►

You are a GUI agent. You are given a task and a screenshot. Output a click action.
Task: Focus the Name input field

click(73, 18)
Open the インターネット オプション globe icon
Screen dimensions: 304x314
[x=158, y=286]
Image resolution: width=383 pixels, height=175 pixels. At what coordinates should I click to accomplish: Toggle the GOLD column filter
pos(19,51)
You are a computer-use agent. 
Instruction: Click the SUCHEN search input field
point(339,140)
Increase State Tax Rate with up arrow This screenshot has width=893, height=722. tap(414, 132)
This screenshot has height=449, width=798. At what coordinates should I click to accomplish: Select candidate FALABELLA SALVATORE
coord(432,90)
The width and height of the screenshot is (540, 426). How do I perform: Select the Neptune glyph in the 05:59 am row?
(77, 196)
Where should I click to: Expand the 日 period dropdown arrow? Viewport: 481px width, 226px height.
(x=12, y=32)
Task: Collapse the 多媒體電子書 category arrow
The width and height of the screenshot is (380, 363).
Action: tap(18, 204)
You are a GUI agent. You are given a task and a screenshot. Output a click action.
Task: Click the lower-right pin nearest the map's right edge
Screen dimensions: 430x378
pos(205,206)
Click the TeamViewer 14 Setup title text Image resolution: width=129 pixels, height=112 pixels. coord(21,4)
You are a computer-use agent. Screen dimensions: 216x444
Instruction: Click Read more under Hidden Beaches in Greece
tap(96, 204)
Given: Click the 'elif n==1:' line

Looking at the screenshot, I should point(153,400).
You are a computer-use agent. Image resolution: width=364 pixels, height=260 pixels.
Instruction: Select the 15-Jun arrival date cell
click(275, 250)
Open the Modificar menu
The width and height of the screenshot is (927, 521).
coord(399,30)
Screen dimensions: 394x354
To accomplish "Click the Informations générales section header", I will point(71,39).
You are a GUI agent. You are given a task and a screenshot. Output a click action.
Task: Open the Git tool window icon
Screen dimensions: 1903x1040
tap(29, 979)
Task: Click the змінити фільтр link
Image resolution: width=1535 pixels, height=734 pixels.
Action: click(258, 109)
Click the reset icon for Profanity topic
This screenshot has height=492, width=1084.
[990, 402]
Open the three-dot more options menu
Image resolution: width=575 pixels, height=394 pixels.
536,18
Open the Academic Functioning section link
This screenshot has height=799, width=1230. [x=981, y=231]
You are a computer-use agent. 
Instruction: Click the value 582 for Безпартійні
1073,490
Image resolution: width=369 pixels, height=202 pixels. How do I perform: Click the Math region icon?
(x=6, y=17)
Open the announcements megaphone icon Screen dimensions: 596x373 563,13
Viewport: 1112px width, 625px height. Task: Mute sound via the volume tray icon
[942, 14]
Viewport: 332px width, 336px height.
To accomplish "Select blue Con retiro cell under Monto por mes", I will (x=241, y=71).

◄

**To do**
Extract each line from the listing that holds the word "computer".

**Answer**
You are a computer-use agent. 
You are a computer-use agent. Screen dimensions: 216x444
You are a computer-use agent. Image resolution: width=364 pixels, height=260 pixels.
You are a computer-use agent. 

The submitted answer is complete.